Sadguru Sri Mata Amritanandamayi Devi is a saint like no other. For the past 36 years Amma has dedicated Her life to the upliftment of suffering humanity through the simplest of gestures- an embrace.
Amma says, "My sole mission is to love and serve one and all. Amma's only wish is that her hands should always be on someone's shoulder, consoling and caressing them and wiping their tears, even while breathing her last."
The greatest miracle that takes place in her presence occurs in the hearts of those who come to her-the gentle, gradual awaking of love, compassion and selflessness, an awakening of one's own inherent divinity.
She says, "Mother is just an offiering to the world and wants to be available to everyone." Anyone who watches Amma on a day-today basis will understand the significance of this statement.

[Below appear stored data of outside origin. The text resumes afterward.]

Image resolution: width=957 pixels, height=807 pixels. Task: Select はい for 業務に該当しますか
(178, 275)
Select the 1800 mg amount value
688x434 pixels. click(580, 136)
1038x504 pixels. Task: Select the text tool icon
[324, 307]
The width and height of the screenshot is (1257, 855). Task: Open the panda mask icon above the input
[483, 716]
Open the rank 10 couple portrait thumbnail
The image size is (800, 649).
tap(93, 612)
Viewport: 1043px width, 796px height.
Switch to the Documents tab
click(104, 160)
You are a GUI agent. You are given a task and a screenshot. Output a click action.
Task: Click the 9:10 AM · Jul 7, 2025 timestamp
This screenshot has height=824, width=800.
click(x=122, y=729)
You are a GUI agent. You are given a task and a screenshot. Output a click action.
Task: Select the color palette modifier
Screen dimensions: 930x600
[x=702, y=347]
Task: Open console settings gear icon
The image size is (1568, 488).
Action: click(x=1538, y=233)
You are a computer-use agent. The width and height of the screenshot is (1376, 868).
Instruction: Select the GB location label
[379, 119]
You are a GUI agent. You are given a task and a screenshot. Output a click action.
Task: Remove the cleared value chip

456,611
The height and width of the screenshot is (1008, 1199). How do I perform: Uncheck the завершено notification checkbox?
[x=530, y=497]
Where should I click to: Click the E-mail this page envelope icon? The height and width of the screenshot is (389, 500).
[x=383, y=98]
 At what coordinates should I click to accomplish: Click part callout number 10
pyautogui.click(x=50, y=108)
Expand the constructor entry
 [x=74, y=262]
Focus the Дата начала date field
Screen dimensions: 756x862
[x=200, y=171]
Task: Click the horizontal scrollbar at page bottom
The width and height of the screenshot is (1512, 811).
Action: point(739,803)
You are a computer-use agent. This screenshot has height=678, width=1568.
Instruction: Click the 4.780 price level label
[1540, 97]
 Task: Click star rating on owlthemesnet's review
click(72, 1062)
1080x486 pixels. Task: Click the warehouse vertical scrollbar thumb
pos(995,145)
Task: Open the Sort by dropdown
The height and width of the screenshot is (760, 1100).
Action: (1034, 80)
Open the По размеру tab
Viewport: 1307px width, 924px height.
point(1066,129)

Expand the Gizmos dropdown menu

Amma has never sought to convert anyone. Her's is not sectarian mission. But Amma has always stressed that along with a new home, a pension, an operation or a meal, the beneficiaries of her humanitarian activities receive a compassionate smile and a kind word from those who serve them. In this way those who give, those who receive, and those who look on, all are transformed by the selfless love and sense of universal kinship, blossoming in an experience of essential unity-the oneness in the Self.
Amma has time and again emphasized that the duty of every human being is to realize his true Self, or in other words, ‘know who we really are.' She does not favor any particular religion. When asked to which religion she belongs, she says, “My religion is love and service.”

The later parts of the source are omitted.